Das Bekanntwerden einer Beschattungsaffäre um Volkswagen und den Zulieferer Prevent veranlasste die Wirtschaftswoche, das Thema groß aufzugreifen. Unter der Überschrift „Spitzelrepublik“ berichtet das Magazin, das dafür auch den Frankfurter Sicherheitsexperten Klaus-Dieter Matschke befragte.
Auszüge aus dem Bericht:
Im Büro von Klaus-Dieter Matschke riecht es nach Zigarettenrauch und Kaffee. Aus dem Nebenraum dringen chinesische Satzfetzen. Matschkes Mitarbeiter spürt gerade deutschem Geld nach, das in Hongkong versickert sein soll. Zwölf Leute, die meisten davon ehemalige Zollfahnder und Geheimdienstmitarbeiter, beschäftigt Matschke in seiner Unternehmensberatung KDM Sicherheitsconsulting in Frankfurt.
Der 69-Jährige hat selbst viele Jahre für den Bundesnachrichtendienst (BND) gearbeitet und war am Aufbau des Verfassungsschutzes in Sachsen-Anhalt beteiligt. Regelmäßig taucht sein Name im Zusammenhang mit allerlei Affären auf, zuletzt soll er einem Schweizer Spitzel geholfen haben, Informationen über deutsche Steuerfahnder zu beschaffen. Ihn beauftragen auch Mittelständler, wenn sie Nachbauten ihrer Produkte auf Messen entdecken oder gegen Korruption kämpfen.
Der Kampf gegen Industriespionage führt Matschke regelmäßig in filmreife Situationen. Im Auftrag des Würzburger Maschinenbauers Koenig & Bauer etwa observierte der Ermittler monatelang einen ehemaligen Mitarbeiter, der im Verdacht stand, Maschinen seines Exarbeitgebers nachzubauen. Matschke observierte und fotografierte den Mann und dessen Lieferanten. Fündig wurde er im Müll: Komplette Baupläne von Koenig & Bauer lagen darin.
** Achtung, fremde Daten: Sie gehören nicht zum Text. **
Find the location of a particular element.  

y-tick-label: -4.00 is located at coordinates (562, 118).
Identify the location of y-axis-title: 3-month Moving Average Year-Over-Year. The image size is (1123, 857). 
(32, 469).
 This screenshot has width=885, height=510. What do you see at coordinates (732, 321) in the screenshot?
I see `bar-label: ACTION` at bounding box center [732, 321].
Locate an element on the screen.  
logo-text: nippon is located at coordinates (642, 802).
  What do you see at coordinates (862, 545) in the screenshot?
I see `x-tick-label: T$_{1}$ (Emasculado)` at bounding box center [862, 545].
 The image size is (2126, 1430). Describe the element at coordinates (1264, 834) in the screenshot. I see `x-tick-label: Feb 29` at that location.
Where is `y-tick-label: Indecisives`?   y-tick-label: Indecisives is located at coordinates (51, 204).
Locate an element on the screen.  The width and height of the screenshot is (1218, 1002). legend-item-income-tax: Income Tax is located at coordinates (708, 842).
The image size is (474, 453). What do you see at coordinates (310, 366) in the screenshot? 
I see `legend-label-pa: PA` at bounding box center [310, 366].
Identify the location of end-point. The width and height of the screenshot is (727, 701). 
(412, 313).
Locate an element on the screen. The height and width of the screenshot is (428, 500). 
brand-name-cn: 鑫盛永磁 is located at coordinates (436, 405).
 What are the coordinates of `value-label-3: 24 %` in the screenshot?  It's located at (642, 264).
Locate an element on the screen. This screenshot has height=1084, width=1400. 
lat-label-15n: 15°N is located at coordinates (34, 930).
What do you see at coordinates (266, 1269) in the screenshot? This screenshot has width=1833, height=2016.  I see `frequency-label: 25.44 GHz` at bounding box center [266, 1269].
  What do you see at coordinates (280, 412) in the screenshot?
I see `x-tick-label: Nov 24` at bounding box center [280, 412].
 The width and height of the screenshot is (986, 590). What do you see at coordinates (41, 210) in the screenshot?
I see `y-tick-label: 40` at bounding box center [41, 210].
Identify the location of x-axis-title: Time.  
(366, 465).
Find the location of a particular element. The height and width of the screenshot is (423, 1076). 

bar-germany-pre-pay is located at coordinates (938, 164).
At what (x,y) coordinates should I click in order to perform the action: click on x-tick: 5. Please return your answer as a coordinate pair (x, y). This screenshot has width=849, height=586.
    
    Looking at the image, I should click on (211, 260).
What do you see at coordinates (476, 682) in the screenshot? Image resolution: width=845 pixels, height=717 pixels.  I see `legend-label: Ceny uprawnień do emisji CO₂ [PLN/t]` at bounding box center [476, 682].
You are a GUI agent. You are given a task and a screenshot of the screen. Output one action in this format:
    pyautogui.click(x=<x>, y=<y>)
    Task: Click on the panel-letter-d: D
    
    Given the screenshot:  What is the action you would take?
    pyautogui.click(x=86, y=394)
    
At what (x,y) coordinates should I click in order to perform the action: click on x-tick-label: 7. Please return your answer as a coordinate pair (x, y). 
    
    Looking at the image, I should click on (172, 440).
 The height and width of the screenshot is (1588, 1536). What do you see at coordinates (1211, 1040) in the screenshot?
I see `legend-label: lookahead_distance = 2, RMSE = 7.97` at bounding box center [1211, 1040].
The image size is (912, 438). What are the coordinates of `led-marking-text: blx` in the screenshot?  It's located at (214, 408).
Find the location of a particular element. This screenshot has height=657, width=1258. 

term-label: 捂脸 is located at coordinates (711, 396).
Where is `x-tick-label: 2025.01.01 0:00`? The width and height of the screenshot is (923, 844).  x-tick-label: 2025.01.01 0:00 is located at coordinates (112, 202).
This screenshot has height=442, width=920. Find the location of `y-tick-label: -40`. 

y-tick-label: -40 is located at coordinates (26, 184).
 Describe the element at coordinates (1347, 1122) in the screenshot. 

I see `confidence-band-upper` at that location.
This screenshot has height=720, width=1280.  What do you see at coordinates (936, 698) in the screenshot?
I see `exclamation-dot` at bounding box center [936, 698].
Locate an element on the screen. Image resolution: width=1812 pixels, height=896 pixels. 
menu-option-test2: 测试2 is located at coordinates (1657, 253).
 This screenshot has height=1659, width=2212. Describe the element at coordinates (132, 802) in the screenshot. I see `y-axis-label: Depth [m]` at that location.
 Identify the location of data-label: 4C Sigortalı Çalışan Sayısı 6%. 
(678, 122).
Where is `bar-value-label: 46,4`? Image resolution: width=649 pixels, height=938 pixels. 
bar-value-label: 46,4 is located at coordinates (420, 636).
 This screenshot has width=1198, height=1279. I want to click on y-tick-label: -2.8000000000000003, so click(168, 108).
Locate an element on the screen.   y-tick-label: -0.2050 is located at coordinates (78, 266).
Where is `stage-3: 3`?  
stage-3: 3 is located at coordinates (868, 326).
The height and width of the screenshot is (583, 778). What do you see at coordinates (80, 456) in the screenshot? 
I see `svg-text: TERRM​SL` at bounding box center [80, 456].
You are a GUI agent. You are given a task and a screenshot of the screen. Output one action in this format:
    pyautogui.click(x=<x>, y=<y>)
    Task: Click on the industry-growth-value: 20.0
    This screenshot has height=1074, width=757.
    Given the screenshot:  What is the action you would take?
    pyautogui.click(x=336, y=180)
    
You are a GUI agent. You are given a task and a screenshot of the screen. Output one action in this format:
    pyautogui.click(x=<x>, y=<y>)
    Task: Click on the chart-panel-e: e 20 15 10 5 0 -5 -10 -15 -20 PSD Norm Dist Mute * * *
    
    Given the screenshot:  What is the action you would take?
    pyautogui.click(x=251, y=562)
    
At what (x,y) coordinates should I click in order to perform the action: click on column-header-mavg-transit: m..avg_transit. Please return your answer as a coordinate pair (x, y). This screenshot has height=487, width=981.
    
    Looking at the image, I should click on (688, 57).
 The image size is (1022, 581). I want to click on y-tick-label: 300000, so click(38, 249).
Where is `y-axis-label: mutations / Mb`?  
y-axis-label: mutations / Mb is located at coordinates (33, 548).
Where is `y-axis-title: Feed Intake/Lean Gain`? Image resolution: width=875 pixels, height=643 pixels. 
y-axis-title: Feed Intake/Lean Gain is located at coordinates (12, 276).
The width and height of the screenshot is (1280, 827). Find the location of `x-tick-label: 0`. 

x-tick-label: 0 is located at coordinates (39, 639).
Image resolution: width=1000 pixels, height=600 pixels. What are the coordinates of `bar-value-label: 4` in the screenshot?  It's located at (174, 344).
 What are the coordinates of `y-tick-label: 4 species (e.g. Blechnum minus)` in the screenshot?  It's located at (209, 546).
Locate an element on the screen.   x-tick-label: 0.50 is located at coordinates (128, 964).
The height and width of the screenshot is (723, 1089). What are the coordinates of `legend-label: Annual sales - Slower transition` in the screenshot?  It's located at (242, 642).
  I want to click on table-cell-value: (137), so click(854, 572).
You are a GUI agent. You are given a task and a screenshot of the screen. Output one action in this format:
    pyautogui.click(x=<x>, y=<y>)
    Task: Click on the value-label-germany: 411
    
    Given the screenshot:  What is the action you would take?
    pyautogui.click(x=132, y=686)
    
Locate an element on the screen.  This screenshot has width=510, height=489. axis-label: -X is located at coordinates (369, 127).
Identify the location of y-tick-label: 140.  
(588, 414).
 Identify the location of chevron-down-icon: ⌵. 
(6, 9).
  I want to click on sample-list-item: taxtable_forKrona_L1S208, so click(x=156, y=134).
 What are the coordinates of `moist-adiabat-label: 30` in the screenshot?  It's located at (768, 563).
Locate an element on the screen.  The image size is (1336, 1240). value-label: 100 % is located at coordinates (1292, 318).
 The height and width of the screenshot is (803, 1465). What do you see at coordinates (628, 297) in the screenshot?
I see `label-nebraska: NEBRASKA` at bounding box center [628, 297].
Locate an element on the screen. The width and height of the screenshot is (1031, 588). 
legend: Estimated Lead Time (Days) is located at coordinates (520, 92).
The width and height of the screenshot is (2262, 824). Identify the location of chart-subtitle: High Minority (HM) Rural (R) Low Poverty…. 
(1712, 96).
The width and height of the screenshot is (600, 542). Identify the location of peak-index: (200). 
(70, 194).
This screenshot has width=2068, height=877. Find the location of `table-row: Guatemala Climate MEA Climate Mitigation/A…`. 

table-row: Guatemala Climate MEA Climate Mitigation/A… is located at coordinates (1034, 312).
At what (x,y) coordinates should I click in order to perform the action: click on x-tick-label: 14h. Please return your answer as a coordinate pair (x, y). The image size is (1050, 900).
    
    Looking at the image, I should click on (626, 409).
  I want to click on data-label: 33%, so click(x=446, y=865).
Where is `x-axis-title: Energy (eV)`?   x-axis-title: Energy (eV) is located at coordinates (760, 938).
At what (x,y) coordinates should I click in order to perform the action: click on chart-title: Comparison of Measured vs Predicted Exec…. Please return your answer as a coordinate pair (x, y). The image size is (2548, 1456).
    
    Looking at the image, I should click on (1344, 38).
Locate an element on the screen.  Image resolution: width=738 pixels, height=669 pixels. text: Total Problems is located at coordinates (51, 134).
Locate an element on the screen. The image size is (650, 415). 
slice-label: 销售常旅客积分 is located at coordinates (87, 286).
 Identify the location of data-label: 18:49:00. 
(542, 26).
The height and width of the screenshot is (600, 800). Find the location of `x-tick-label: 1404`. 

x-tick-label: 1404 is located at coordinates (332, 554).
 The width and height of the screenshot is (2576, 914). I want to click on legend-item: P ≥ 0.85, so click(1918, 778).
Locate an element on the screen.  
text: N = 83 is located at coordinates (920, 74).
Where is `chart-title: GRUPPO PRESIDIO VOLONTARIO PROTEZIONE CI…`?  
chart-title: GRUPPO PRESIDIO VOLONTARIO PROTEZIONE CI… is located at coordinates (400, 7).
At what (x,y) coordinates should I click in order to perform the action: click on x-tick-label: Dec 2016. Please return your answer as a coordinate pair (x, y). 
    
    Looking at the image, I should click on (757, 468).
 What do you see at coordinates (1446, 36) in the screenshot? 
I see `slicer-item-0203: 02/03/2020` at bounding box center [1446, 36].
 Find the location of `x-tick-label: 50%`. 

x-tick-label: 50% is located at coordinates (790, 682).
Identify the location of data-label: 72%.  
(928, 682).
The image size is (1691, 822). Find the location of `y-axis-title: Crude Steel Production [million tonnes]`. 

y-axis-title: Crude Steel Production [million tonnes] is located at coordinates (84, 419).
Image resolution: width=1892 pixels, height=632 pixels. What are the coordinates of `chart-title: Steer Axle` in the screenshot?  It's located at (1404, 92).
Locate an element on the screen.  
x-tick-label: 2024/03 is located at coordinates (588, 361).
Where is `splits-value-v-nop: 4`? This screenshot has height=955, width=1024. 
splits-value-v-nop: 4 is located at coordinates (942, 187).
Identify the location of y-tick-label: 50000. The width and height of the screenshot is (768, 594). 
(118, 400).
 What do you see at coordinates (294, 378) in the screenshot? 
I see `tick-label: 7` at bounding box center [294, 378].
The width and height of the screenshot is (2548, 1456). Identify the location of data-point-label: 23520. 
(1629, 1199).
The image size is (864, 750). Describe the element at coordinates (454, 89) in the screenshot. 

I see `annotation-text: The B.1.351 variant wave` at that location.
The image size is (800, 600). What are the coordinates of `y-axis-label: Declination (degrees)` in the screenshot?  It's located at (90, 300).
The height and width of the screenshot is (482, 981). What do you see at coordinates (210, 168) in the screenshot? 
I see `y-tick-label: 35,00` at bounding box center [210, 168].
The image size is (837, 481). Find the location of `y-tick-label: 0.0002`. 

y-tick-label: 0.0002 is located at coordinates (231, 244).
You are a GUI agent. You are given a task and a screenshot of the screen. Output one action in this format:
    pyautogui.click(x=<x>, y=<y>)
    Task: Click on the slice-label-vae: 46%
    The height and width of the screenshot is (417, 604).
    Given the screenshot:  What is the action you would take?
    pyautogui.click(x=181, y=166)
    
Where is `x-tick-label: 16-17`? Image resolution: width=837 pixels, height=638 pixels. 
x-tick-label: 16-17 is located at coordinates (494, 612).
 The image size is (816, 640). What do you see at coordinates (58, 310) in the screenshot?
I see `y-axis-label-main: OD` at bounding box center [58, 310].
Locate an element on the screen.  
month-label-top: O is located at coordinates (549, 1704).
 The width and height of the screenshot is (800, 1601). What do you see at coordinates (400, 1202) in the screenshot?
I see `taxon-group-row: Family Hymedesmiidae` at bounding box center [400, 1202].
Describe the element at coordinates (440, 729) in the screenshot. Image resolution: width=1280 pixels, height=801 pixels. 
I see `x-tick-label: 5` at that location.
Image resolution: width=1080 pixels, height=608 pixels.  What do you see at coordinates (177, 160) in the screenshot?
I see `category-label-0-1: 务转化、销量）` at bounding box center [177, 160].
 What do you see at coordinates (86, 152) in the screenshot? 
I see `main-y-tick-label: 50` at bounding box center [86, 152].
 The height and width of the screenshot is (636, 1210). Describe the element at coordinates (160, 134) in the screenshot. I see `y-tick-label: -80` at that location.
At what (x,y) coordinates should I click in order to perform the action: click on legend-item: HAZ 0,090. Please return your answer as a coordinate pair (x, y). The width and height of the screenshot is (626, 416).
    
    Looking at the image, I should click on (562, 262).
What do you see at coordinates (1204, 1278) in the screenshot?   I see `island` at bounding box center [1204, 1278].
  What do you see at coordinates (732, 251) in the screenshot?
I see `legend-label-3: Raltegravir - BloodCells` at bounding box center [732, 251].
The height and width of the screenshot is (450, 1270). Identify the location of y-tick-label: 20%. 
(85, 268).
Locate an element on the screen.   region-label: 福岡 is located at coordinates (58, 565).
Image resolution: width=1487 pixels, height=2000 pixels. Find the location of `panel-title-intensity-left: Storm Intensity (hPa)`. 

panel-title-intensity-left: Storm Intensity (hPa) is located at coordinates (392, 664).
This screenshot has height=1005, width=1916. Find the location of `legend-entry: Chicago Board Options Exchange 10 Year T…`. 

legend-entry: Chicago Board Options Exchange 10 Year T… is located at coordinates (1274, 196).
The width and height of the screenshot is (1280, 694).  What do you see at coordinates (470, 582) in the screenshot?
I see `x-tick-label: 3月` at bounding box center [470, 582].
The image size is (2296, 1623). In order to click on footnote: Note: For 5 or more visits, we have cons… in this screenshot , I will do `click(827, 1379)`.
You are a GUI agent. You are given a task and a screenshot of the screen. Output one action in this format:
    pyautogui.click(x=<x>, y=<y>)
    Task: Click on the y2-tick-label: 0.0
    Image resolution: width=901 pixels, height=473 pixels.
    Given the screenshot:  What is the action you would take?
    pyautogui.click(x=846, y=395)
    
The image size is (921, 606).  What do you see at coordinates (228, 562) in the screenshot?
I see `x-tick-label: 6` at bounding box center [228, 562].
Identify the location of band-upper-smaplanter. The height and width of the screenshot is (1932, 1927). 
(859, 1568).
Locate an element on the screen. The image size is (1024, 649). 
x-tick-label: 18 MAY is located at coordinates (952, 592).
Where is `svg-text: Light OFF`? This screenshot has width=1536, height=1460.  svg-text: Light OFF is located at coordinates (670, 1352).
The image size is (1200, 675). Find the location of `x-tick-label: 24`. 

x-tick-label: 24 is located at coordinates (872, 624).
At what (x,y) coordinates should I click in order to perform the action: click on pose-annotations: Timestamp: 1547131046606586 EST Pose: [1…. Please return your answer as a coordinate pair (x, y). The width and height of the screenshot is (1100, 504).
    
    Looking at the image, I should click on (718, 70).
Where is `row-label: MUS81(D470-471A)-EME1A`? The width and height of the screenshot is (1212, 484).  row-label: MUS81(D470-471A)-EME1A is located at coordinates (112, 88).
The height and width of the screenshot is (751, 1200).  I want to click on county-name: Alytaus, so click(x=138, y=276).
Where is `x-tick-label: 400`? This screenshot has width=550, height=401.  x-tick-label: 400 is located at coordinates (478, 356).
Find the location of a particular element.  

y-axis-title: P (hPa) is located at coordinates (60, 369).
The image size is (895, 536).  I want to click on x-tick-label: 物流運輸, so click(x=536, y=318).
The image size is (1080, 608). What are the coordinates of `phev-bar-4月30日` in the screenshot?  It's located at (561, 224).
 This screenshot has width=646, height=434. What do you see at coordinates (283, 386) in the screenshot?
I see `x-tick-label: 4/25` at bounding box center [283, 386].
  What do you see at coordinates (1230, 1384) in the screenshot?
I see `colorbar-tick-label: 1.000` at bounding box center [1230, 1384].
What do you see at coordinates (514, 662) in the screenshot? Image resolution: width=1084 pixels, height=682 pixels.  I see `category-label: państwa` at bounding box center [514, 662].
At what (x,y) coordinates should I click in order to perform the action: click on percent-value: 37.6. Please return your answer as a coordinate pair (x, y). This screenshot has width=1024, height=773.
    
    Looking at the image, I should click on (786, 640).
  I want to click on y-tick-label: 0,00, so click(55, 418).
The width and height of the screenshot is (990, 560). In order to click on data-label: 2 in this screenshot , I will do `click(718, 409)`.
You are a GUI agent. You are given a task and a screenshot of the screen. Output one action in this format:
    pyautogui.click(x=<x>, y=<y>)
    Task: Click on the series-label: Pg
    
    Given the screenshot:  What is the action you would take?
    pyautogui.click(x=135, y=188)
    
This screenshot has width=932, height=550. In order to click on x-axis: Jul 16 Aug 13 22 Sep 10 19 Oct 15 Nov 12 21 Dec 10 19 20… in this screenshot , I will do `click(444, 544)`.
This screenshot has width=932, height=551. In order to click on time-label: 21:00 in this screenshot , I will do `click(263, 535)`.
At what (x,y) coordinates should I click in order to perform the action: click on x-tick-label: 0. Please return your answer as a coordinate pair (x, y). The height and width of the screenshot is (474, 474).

Zwei Exmitarbeiter des Unternehmens wurden inzwischen rechtskräftig wegen Verrats von Betriebsgeheimnissen verurteilt (
Das Muster der Spionage ist oft gleich. „Der leichteste Weg ist, einen Mitarbeiter abzuwerben“, sagt Matschke. „Wenn das nicht funktioniert, schleust das Konkurrenzunternehmen eben einen Mitarbeiter ein.“ Gelinge auch das nicht, griffen Unternehmen zur Beschattung und zum Lauschangriff. „Je mehr Information die Gegenseite über eine Person sammelt, desto einfacher kann sie Geheimnisse ausspähen. Wenn der Chef etwa gerne Tennis spielt, lernt er dann zufällig einen neuen Tennispartner kennen. Und sobald er den in das Unternehmen einlädt, weil dieser zufällig gerade ums Eck ist, klebt unter dem Schreibtisch schon eine Wanze.“
Selbst die Verführung von Geschäftsleuten durch attraktive Frauen, die die Romanze allerdings filmisch festhalten und später als Erpressungsmaterial nutzen, kam Matschke schon unter. Ermittler sprechen von der „Honigfalle“. „Der menschlichen Kreativität ist auch bei Spionage keine Grenze gesetzt.“
(…) Privatermittler Matschke beteuert, keine illegalen Methoden anzuwenden – und übergibt seine Ermittlungsergebnisse stets der Staatsanwaltschaft. Oft ist die Lösung seiner Fälle ohnehin naheliegend. Als beim Computerhersteller Hewlett-Packard beim Werk in Böblingen einst Tausende Computerchips verschwanden, recherchierte Matschke rund um den Globus Geheimdiensten hinterher. Letztlich stellte sich heraus, dass ein paar Zeitarbeiter die damals sündhaft teuren Chips einfach im Rucksack aus dem Gelände getragen und privat verkauft hatten.